How many of the lines below contain the string "Switch"? Reply with the number alone.

--*--

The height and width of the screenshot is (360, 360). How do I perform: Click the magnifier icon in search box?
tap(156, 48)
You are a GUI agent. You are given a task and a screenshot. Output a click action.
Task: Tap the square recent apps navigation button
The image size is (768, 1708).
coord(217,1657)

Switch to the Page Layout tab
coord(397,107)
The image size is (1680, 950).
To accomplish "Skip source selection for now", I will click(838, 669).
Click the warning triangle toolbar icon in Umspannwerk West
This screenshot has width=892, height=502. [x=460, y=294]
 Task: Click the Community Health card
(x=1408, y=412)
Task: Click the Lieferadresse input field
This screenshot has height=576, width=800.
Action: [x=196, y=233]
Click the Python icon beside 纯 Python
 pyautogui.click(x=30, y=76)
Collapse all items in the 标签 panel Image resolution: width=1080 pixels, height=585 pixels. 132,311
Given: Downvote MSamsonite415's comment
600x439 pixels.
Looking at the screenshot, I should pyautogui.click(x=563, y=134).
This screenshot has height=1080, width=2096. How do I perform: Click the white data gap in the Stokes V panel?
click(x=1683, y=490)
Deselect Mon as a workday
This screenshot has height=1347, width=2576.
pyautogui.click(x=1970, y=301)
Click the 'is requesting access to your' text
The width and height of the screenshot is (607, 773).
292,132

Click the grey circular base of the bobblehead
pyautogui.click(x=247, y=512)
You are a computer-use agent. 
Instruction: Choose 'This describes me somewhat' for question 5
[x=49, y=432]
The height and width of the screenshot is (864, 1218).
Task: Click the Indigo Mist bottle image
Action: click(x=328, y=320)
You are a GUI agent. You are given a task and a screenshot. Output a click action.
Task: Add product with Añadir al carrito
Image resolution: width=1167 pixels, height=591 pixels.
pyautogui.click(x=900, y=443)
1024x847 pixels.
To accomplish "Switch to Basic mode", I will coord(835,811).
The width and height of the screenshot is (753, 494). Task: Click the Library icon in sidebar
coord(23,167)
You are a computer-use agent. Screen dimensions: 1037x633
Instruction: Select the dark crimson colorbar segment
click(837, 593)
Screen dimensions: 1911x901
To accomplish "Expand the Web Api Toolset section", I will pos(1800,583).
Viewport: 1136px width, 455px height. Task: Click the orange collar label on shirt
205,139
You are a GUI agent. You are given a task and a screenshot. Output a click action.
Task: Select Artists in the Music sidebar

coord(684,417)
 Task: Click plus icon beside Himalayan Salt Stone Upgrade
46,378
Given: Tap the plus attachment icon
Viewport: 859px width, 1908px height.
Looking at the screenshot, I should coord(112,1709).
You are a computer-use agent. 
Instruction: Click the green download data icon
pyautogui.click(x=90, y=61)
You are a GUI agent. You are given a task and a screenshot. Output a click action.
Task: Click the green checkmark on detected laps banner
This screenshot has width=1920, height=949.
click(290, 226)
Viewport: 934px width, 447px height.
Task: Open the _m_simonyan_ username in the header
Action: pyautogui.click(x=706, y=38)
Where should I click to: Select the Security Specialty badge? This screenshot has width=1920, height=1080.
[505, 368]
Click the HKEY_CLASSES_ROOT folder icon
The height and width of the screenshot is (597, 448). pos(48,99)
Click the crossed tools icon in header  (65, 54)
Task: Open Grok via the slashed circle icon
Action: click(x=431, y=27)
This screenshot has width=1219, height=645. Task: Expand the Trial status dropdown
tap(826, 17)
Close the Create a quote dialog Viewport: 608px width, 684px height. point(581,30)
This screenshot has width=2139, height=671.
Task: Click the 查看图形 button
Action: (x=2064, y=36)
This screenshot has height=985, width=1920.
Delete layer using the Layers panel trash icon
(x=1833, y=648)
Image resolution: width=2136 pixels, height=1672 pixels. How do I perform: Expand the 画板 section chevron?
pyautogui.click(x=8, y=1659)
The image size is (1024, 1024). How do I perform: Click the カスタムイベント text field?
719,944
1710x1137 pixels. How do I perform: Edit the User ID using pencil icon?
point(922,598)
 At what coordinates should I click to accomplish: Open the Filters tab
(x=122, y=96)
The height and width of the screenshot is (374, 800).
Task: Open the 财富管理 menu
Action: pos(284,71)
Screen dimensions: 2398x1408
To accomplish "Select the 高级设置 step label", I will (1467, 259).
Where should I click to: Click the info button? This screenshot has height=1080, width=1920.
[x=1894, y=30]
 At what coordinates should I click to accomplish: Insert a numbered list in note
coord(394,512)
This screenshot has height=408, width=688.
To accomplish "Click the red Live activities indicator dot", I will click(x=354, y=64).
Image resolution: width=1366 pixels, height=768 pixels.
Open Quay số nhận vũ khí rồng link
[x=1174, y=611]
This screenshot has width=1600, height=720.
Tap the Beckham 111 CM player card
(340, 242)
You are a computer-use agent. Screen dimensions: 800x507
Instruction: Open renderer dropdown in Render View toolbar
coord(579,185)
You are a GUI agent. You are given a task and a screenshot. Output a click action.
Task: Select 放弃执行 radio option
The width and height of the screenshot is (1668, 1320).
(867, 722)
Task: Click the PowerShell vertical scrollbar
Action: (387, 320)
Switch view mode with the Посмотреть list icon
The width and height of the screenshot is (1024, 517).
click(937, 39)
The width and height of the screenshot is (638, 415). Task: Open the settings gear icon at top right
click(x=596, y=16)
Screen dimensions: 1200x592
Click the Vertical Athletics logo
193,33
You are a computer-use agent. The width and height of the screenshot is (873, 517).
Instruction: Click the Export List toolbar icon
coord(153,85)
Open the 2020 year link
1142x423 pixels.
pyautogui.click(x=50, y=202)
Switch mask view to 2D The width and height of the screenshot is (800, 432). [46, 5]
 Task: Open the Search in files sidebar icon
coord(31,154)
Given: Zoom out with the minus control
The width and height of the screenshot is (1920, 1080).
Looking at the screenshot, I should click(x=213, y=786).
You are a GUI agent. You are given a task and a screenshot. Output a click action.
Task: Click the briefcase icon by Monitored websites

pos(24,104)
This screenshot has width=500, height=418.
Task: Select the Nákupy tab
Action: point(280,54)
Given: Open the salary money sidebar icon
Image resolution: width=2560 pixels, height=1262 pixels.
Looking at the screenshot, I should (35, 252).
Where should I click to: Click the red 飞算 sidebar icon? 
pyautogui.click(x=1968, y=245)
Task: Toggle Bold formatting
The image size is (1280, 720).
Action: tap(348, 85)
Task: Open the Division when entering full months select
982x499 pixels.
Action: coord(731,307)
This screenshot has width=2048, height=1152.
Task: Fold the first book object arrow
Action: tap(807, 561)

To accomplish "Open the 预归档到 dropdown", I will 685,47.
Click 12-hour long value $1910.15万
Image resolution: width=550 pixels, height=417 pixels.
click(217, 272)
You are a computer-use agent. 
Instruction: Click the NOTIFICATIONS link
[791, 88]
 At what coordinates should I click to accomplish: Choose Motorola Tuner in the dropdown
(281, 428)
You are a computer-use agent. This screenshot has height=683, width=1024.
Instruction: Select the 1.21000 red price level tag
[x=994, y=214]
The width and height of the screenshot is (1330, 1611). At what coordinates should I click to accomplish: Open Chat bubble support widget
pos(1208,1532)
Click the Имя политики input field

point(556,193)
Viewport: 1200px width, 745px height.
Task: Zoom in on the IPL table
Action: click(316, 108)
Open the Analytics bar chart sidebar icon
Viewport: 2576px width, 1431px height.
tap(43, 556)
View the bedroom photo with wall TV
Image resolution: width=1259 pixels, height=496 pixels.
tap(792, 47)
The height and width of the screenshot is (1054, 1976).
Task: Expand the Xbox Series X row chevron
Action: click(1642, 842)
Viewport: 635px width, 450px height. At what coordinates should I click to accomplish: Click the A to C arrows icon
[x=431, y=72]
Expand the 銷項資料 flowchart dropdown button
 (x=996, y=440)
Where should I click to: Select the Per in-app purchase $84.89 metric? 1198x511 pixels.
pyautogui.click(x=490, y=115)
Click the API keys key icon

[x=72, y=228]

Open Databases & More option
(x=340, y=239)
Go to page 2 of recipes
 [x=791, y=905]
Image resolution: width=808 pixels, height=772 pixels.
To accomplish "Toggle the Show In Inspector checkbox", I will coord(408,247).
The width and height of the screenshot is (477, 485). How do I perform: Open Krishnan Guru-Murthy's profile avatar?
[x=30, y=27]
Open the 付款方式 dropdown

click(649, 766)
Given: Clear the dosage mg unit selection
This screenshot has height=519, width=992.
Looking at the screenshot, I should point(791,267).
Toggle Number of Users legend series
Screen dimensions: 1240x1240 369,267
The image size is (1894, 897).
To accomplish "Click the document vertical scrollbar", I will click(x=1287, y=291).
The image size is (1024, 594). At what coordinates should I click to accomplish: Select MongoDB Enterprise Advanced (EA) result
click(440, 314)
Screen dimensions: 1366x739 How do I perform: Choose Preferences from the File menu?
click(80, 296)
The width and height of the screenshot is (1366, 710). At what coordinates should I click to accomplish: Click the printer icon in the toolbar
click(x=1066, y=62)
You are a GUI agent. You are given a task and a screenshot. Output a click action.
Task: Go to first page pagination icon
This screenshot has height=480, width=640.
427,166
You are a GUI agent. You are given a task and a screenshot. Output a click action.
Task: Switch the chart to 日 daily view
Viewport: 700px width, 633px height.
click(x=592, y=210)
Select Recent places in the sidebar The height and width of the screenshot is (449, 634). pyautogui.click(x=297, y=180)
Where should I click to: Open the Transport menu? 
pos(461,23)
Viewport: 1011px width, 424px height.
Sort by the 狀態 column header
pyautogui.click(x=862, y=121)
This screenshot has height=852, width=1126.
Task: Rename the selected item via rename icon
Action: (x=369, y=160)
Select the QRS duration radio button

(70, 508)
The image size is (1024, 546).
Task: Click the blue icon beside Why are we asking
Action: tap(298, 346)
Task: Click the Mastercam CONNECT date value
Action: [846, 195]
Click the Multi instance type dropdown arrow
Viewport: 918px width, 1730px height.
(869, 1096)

--*--

Task output - 5